Die meisten Flüchtlinge landen in armen Ländern

  04 Oktober 2016    Gelesen: 503
Die meisten Flüchtlinge landen in armen Ländern
Über die Hälfte aller Flüchtlinge lebe in nur zehn Staaten, und die reichen Länder würden ihrer Verantwortung nicht gerecht, mahnt Amnesty International. Deutschland sei eine positive Ausnahme.
Amnesty International hat die reichen Länder aufgefordert, deutlich mehr Flüchtlinge aufzunehmen. Nur zehn vorwiegend arme Länder nehmen nach einem an diesem Dienstag vorgelegten Bericht der Menschenrechtsorganisation mehr als die Hälfte aller Flüchtlinge weltweit auf. Unter diesen Ländern ist kein einziges EU-Mitglied und kein Staat aus der Gruppe der sieben führenden Industrieländer (G-7). Zuflucht fanden die meisten Menschen stattdessen im Nahen Osten, Afrika, Asien und der Türkei – in Ländern, die direkt an Konfliktgebiete angrenzen und zusammen für gerade einmal 2,5 Prozent der globalen Wirtschaftsleistung stehen.

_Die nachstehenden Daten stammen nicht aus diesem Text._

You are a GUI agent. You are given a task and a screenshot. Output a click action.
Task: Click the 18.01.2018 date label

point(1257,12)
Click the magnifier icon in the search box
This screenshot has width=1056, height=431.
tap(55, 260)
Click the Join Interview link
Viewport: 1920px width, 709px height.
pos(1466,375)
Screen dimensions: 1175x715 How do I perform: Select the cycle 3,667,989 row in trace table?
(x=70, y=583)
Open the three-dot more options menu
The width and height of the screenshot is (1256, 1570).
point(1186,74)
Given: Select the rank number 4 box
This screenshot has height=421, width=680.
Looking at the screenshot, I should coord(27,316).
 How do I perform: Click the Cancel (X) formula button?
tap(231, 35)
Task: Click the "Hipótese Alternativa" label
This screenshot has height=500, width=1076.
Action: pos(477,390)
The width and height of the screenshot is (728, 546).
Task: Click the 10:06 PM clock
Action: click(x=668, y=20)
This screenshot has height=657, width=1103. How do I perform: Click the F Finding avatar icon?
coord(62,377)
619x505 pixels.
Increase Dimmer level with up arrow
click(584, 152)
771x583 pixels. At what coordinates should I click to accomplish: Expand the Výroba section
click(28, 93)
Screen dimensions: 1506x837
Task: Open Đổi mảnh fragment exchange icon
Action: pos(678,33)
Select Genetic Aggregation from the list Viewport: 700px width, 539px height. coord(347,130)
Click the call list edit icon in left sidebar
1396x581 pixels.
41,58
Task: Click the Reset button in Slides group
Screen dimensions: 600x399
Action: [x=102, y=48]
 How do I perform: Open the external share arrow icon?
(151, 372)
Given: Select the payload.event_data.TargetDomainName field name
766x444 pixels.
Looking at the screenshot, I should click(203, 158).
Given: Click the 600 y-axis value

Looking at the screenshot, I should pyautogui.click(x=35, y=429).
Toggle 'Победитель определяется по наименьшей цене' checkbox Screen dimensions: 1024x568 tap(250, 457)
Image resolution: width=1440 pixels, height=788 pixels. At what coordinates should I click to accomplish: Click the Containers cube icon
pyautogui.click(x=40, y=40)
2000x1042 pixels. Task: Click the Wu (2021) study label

Der Amnesty-Report stützt sich auf Daten der Vereinten Nationen und geht von 21 Millionen Flüchtlingen weltweit aus. Binnenvertriebene, also Flüchtlinge im eigenen Land, wurden dabei nicht berücksichtigt. Auch Asylbewerber, die noch nicht als Flüchtlinge anerkannt sind und deren Zahl in Deutschland in die Hunderttausende geht, fallen nicht darunter.

Jordanien nimmt die meisten Menschen auf

An der Spitze steht dem Report zufolge Jordanien mit 2,7 Millionen Flüchtlingen, von denen gut zwei Millionen Palästinenser seien und schon seit Jahrzehnten in dem Land lebten. Dahinter folgt die Türkei mit über 2,5 Millionen Flüchtlingen, vor allem aus Syrien. An dritter Stelle steht Pakistan (1,6 Millionen). Es folgen Libanon, Iran, Äthiopien, Kenia, Uganda, die Demokratische Republik Kongo und der Tschad.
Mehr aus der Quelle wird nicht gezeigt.